Однако генеральной линией Рузвельта и ряда его ближайших помощников в политике на советском направлении – таких как Г. Гопкинс, бывший посол в СССР Д. Дэвис и др. – оставалась всемерная и возрастающая помощь Москве в военном отношении и трезвые оценки ее национальных интересов. Сталин должен был не только знать, что он не один в этой гигантской битве с мощнейшими агрессорами, что ему помогают, но что ему отводят также равную роль с США и Великобританией в разрешении послевоенных проблем. В подобной атмосфере любая мысль о сепаратном мире (хотя развивалась она в мыслях самих американских аналитиков) должна была показаться Сталину неприемлемой в сравнении с теми результатами, которые предоставят преимущества совместной борьбы с фашизмом. Политическая мудрость американского президента в то время проявилась именно в том, что он не стал заложником негативного отношения к Советскому Союзу. Конечно, можно рассуждать о том, что Рузвельт стремился избегать разговоров о негативных моментах советской политики или просто не принимать во внимание сведения о тех или иных акциях Москвы, – как, например, информацию Госдепартамента от мая 1942 г. об «исчезнувших» в СССР после начала Второй мировой войны тысячах польских офицеров. Президент искренне надеялся и рассчитывал на успехи Красной армии, сознавая одновременно громадные трудности ведения ею боевых действий против все еще смертельно опасного врага в лице германского вермахта.

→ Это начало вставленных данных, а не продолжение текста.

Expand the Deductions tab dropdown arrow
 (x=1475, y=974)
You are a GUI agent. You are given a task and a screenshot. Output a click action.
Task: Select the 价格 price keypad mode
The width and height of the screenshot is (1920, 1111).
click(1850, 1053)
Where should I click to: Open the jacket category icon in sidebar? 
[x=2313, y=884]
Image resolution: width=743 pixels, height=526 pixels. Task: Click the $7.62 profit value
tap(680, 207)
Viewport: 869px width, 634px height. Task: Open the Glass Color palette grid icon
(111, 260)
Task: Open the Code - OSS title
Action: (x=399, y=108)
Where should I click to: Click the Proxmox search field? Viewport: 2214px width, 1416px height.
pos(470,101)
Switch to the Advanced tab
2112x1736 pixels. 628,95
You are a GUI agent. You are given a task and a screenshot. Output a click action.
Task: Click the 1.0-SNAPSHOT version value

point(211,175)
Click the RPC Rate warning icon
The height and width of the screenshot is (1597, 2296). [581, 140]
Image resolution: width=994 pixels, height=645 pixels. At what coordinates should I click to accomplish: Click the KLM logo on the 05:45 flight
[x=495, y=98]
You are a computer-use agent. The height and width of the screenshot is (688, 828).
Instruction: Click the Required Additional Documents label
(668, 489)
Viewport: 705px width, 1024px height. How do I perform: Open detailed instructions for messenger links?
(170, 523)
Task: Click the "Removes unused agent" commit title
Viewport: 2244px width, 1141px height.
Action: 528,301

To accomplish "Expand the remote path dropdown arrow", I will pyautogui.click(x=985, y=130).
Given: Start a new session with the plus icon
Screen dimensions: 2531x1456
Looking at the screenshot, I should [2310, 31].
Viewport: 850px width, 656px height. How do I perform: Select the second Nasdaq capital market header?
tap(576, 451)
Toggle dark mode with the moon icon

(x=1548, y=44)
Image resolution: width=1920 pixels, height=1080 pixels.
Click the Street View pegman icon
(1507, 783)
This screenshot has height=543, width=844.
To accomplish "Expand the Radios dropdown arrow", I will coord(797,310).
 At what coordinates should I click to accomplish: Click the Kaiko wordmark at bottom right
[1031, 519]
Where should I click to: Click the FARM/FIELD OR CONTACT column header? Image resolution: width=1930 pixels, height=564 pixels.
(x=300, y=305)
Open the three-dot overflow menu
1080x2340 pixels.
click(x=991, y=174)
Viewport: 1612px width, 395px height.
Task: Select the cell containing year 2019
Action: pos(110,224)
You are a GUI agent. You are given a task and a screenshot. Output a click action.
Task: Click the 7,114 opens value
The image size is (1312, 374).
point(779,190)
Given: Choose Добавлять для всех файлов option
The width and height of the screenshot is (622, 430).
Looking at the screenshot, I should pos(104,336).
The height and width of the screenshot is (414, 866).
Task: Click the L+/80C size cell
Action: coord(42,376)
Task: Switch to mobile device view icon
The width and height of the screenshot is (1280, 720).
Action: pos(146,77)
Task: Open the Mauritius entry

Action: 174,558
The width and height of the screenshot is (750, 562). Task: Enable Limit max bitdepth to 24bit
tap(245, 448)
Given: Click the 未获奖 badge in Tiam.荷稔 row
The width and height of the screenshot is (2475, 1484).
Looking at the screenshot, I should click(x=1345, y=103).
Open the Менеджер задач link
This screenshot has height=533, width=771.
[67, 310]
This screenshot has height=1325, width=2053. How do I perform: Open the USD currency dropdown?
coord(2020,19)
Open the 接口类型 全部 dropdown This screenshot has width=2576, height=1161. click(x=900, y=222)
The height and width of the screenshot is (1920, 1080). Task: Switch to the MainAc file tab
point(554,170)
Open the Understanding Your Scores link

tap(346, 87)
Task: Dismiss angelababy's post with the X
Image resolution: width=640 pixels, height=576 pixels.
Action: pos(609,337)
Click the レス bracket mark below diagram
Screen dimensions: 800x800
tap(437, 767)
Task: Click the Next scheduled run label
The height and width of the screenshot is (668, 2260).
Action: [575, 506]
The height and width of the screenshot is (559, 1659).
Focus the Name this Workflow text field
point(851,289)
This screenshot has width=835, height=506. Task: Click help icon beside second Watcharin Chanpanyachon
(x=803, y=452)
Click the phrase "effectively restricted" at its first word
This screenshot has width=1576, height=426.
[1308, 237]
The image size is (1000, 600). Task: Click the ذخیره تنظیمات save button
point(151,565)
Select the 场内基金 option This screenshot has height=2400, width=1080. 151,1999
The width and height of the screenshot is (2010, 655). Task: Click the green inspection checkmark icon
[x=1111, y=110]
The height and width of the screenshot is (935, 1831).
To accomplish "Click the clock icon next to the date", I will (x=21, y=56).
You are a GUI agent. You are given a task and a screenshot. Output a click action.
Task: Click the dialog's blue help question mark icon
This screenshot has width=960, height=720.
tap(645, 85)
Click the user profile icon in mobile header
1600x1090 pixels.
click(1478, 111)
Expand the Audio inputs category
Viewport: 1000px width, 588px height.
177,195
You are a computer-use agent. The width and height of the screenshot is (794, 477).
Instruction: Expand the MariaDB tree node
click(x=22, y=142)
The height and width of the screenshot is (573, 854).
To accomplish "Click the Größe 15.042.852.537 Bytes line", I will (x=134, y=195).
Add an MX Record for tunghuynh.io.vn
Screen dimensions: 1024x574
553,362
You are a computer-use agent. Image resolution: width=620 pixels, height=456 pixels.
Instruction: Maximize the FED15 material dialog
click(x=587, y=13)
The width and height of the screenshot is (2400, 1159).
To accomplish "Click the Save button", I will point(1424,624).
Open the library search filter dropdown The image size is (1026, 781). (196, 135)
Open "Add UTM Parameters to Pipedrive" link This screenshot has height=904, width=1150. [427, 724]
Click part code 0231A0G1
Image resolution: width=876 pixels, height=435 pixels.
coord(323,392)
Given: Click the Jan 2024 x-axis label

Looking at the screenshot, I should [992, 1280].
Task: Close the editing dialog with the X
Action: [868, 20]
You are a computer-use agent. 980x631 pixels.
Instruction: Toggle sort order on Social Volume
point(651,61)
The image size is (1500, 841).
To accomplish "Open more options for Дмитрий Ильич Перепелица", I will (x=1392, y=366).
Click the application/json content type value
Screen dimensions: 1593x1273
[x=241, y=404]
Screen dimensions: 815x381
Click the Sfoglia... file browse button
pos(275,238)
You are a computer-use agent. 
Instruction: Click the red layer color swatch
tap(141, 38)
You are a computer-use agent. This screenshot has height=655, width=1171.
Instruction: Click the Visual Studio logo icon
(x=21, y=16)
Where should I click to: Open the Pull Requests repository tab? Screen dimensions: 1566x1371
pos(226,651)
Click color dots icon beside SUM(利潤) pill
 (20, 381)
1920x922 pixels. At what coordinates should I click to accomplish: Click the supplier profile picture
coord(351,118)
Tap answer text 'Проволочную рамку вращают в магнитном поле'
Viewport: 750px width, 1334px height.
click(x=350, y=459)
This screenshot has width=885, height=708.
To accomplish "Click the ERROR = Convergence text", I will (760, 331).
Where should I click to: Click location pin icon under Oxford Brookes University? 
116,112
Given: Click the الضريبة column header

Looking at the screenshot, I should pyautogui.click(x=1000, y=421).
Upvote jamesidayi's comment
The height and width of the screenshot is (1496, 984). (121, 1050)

В то же время Рузвельт был прагматиком, который не только осуществлял общее военно-политическое руководство военными действиями своей страны, но постоянно держал в уме способы наиболее эффективного и бескровного использования американских сил в развернувшемся глобальном конфликте. Вступление в сражения на европейском континенте должно было стать для граждан США ожидаемым и положительным событием, влекущим за собой и достойное вознаграждение. Но чтобы это случилось, западным союзникам необходимо было, прежде всего, продолжение эффективной борьбы СССР – от силы сопротивления которого зависело и их собственное будущее. Здесь в более стесненном положении находился Черчилль, поскольку следующий немецкий удар в случае поражения Красной армии наверняка пришелся бы именно по его стране. Однако прагматичный подход имел и другую сторону, касающуюся уже послевоенных проблем. Для Соединенных Штатов – территорию которых от района боевых действий с Германией отделял целый океан – давать Сталину какие-либо обещания территориально-политического характера, когда немецкие войска находились в двухстах километрах от ворот Москвы, могло представляться весьма преждевременным шагом. Многое зависело от того, как далее будут развиваться военные события. Но Рузвельт, как мы увидим, несмотря на все еще неопределенность дальнейшего хода войны, принадлежал к числу именно таких государственных деятелей, которые сумели предвидеть положение и потенциальные возможности великих держав к концу мирового противостояния.